### Directions
Render all the material below as a numbered list, omitting any blank lines.

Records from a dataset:
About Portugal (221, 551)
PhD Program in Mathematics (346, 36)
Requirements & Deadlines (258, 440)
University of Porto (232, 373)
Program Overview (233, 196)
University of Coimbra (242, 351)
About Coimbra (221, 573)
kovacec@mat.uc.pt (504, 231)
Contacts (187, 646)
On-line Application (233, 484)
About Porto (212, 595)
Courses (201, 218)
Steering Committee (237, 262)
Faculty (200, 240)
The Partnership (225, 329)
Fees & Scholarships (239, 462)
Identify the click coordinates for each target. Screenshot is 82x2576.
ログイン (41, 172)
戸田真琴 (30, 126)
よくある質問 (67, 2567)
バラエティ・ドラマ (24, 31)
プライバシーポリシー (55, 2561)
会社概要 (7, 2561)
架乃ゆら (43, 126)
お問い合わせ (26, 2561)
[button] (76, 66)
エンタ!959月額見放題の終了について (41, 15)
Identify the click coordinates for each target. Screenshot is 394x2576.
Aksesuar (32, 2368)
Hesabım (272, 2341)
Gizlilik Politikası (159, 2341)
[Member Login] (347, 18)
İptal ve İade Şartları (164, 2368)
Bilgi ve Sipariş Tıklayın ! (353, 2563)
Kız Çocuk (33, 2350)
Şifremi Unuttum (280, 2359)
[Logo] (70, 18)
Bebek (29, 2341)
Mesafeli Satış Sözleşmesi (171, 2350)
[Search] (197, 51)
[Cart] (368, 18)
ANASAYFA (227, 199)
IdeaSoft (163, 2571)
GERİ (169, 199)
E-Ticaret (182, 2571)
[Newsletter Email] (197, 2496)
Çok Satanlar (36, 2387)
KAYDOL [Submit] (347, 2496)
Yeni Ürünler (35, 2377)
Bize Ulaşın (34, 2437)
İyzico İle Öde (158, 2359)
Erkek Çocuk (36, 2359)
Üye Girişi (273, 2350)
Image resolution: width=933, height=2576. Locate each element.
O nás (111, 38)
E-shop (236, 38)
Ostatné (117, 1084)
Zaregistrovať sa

### Exercise answer
1. About Portugal (221, 551)
2. PhD Program in Mathematics (346, 36)
3. Requirements & Deadlines (258, 440)
4. University of Porto (232, 373)
5. Program Overview (233, 196)
6. University of Coimbra (242, 351)
7. About Coimbra (221, 573)
8. kovacec@mat.uc.pt (504, 231)
9. Contacts (187, 646)
10. On-line Application (233, 484)
11. About Porto (212, 595)
12. Courses (201, 218)
13. Steering Committee (237, 262)
14. Faculty (200, 240)
15. The Partnership (225, 329)
16. Fees & Scholarships (239, 462)
17. Identify the click coordinates for each target. Screenshot is 82x2576.
18. ログイン (41, 172)
19. 戸田真琴 (30, 126)
20. よくある質問 (67, 2567)
21. バラエティ・ドラマ (24, 31)
22. プライバシーポリシー (55, 2561)
23. 会社概要 (7, 2561)
24. 架乃ゆら (43, 126)
25. お問い合わせ (26, 2561)
26. [button] (76, 66)
27. エンタ!959月額見放題の終了について (41, 15)
28. Identify the click coordinates for each target. Screenshot is 394x2576.
29. Aksesuar (32, 2368)
30. Hesabım (272, 2341)
31. Gizlilik Politikası (159, 2341)
32. [Member Login] (347, 18)
33. İptal ve İade Şartları (164, 2368)
34. Bilgi ve Sipariş Tıklayın ! (353, 2563)
35. Kız Çocuk (33, 2350)
36. Şifremi Unuttum (280, 2359)
37. [Logo] (70, 18)
38. Bebek (29, 2341)
39. Mesafeli Satış Sözleşmesi (171, 2350)
40. [Search] (197, 51)
41. [Cart] (368, 18)
42. ANASAYFA (227, 199)
43. IdeaSoft (163, 2571)
44. GERİ (169, 199)
45. E-Ticaret (182, 2571)
46. [Newsletter Email] (197, 2496)
47. Çok Satanlar (36, 2387)
48. KAYDOL [Submit] (347, 2496)
49. Yeni Ürünler (35, 2377)
50. Bize Ulaşın (34, 2437)
51. İyzico İle Öde (158, 2359)
52. Erkek Çocuk (36, 2359)
53. Üye Girişi (273, 2350)
54. Image resolution: width=933, height=2576. Locate each element.
55. O nás (111, 38)
56. E-shop (236, 38)
57. Ostatné (117, 1084)
58. Zaregistrovať sa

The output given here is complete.